But to be honest, 3e and 3.5 lasted on similar time scales. Maybe this is just the way that WotC has decided is best to continue revenue flow; frequent revisions/releases.

For example, Magic: the Gathering has an even greater overturn of releases, but no one claims that a set of magic is a failure because they replace it in a year.

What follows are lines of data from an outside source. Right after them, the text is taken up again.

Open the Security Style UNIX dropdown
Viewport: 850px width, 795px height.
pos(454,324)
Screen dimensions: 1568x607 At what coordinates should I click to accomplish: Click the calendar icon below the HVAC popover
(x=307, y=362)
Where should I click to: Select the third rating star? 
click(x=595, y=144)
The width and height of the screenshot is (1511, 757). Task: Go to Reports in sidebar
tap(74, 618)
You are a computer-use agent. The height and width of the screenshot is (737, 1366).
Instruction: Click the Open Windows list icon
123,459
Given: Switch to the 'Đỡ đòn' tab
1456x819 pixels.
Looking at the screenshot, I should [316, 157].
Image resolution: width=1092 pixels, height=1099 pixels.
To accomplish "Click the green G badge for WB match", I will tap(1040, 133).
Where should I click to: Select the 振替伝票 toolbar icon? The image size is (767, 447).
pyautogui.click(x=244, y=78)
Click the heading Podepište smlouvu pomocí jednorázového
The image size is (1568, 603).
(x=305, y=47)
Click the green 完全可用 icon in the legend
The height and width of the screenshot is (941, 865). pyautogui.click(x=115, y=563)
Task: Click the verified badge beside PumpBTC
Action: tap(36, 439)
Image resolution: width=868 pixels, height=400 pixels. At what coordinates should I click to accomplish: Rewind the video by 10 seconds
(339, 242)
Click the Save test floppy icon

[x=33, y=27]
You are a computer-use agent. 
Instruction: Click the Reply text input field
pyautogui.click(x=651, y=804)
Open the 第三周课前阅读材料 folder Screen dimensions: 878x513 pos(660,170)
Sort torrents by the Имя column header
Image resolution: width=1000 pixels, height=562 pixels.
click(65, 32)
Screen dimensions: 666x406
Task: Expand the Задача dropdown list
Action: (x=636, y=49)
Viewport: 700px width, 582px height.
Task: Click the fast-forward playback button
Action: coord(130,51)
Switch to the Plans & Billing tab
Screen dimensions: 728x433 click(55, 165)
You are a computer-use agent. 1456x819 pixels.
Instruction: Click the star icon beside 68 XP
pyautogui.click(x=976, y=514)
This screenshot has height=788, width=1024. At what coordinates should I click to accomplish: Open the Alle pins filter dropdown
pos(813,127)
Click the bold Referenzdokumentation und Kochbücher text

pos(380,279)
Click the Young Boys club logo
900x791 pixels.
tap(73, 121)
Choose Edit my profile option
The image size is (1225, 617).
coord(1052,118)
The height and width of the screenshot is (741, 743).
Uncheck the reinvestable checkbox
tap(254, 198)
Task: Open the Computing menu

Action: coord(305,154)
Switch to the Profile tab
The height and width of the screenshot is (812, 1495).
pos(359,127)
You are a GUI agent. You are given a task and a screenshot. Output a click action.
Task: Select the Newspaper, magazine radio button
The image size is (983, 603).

The greatest seller by far is core books; seems likely that if they can replicate the core sales of 3e, 3.5, 4e every for years, that is exactly what they will try to do. Whether or not anyone actually likes the new system is secondary, as long as it doesn't negatively impact the cycle for the future. (Which based on my perception of the overall positive vibe surrounding 5e, I can't see how it won't be at least as successful sales-wise as 3e/3.5, and probably even as good as 4e).
 

But to be honest, 3e and 3.5 lasted on similar time scales. Maybe this is just the way that WotC has decided is best to continue revenue flow; frequent revisions/releases.

For example, Magic: the Gathering has an even greater overturn of releases, but no one claims that a set of magic is a failure because they replace it in a year.

The greatest seller by far is core books; seems likely that if they can replicate the core sales of 3e, 3.5, 4e every for years, that is exactly what they will try to do. Whether or not anyone actually likes the new system is secondary, as long as it doesn't negatively impact the cycle for the future. (Which based on my perception of the overall positive vibe surrounding 5e, I can't see how it won't be at least as successful sales-wise as 3e/3.5, and probably even as good as 4e).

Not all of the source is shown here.